- Directions for this task
Output all the data exactly.

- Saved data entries

========================

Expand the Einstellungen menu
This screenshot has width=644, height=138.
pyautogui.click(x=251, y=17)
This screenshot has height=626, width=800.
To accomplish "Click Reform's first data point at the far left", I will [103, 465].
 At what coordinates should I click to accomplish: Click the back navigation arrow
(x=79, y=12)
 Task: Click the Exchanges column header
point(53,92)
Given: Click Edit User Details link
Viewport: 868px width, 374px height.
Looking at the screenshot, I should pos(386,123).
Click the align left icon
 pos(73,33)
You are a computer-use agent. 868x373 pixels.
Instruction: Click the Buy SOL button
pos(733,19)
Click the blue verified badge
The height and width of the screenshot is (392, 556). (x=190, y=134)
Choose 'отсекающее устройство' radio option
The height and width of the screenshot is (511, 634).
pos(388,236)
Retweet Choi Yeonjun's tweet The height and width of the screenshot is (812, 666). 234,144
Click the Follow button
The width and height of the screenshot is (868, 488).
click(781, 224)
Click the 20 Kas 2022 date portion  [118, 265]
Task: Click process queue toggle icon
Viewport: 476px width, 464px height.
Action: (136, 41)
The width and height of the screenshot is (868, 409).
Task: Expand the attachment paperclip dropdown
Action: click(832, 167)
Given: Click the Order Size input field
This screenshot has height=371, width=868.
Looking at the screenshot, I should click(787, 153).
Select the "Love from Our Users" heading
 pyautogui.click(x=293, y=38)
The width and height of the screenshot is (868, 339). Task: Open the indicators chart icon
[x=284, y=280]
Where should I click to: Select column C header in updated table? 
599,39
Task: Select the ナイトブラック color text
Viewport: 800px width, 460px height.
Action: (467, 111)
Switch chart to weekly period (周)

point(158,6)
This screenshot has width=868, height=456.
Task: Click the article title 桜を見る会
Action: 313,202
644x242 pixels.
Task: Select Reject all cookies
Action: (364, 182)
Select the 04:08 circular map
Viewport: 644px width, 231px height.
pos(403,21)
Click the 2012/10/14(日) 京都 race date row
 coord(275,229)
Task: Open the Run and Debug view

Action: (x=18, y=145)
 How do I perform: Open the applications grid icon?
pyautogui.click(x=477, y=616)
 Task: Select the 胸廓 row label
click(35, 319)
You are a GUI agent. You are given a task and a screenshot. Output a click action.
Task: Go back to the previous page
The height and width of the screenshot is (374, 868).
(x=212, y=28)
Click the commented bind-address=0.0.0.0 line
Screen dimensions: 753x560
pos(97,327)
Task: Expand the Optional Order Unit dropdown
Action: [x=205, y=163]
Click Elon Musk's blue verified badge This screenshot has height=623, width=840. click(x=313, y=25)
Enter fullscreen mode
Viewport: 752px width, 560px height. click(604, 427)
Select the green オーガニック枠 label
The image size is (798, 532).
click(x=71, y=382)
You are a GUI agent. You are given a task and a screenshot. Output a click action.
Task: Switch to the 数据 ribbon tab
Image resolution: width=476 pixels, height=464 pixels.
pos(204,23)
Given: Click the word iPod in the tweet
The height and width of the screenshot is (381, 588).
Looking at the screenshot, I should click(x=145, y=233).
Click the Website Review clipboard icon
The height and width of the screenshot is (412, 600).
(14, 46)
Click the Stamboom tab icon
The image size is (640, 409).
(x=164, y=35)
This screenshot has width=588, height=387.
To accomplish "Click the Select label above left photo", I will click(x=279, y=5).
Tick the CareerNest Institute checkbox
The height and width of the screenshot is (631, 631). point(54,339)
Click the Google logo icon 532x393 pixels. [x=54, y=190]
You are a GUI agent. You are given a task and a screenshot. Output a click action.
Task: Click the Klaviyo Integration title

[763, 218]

========================

- Expected output
Expand the Einstellungen menu
This screenshot has width=644, height=138.
pyautogui.click(x=251, y=17)
This screenshot has height=626, width=800.
To accomplish "Click Reform's first data point at the far left", I will [103, 465].
 At what coordinates should I click to accomplish: Click the back navigation arrow
(x=79, y=12)
 Task: Click the Exchanges column header
point(53,92)
Given: Click Edit User Details link
Viewport: 868px width, 374px height.
Looking at the screenshot, I should pos(386,123).
Click the align left icon
 pos(73,33)
You are a computer-use agent. 868x373 pixels.
Instruction: Click the Buy SOL button
pos(733,19)
Click the blue verified badge
The height and width of the screenshot is (392, 556). (x=190, y=134)
Choose 'отсекающее устройство' radio option
The height and width of the screenshot is (511, 634).
pos(388,236)
Retweet Choi Yeonjun's tweet The height and width of the screenshot is (812, 666). 234,144
Click the Follow button
The width and height of the screenshot is (868, 488).
click(781, 224)
Click the 20 Kas 2022 date portion  [118, 265]
Task: Click process queue toggle icon
Viewport: 476px width, 464px height.
Action: (136, 41)
The width and height of the screenshot is (868, 409).
Task: Expand the attachment paperclip dropdown
Action: click(832, 167)
Given: Click the Order Size input field
This screenshot has height=371, width=868.
Looking at the screenshot, I should click(787, 153).
Select the "Love from Our Users" heading
 pyautogui.click(x=293, y=38)
The width and height of the screenshot is (868, 339). Task: Open the indicators chart icon
[x=284, y=280]
Where should I click to: Select column C header in updated table? 
599,39
Task: Select the ナイトブラック color text
Viewport: 800px width, 460px height.
Action: (467, 111)
Switch chart to weekly period (周)

point(158,6)
This screenshot has width=868, height=456.
Task: Click the article title 桜を見る会
Action: 313,202
644x242 pixels.
Task: Select Reject all cookies
Action: (364, 182)
Select the 04:08 circular map
Viewport: 644px width, 231px height.
pos(403,21)
Click the 2012/10/14(日) 京都 race date row
 coord(275,229)
Task: Open the Run and Debug view

Action: (x=18, y=145)
 How do I perform: Open the applications grid icon?
pyautogui.click(x=477, y=616)
 Task: Select the 胸廓 row label
click(35, 319)
You are a GUI agent. You are given a task and a screenshot. Output a click action.
Task: Go back to the previous page
The height and width of the screenshot is (374, 868).
(x=212, y=28)
Click the commented bind-address=0.0.0.0 line
Screen dimensions: 753x560
pos(97,327)
Task: Expand the Optional Order Unit dropdown
Action: [x=205, y=163]
Click Elon Musk's blue verified badge This screenshot has height=623, width=840. click(x=313, y=25)
Enter fullscreen mode
Viewport: 752px width, 560px height. click(604, 427)
Select the green オーガニック枠 label
The image size is (798, 532).
click(x=71, y=382)
You are a GUI agent. You are given a task and a screenshot. Output a click action.
Task: Switch to the 数据 ribbon tab
Image resolution: width=476 pixels, height=464 pixels.
pos(204,23)
Given: Click the word iPod in the tweet
The height and width of the screenshot is (381, 588).
Looking at the screenshot, I should click(x=145, y=233).
Click the Website Review clipboard icon
The height and width of the screenshot is (412, 600).
(14, 46)
Click the Stamboom tab icon
The image size is (640, 409).
(x=164, y=35)
This screenshot has width=588, height=387.
To accomplish "Click the Select label above left photo", I will click(x=279, y=5).
Tick the CareerNest Institute checkbox
The height and width of the screenshot is (631, 631). point(54,339)
Click the Google logo icon 532x393 pixels. [x=54, y=190]
You are a GUI agent. You are given a task and a screenshot. Output a click action.
Task: Click the Klaviyo Integration title

[763, 218]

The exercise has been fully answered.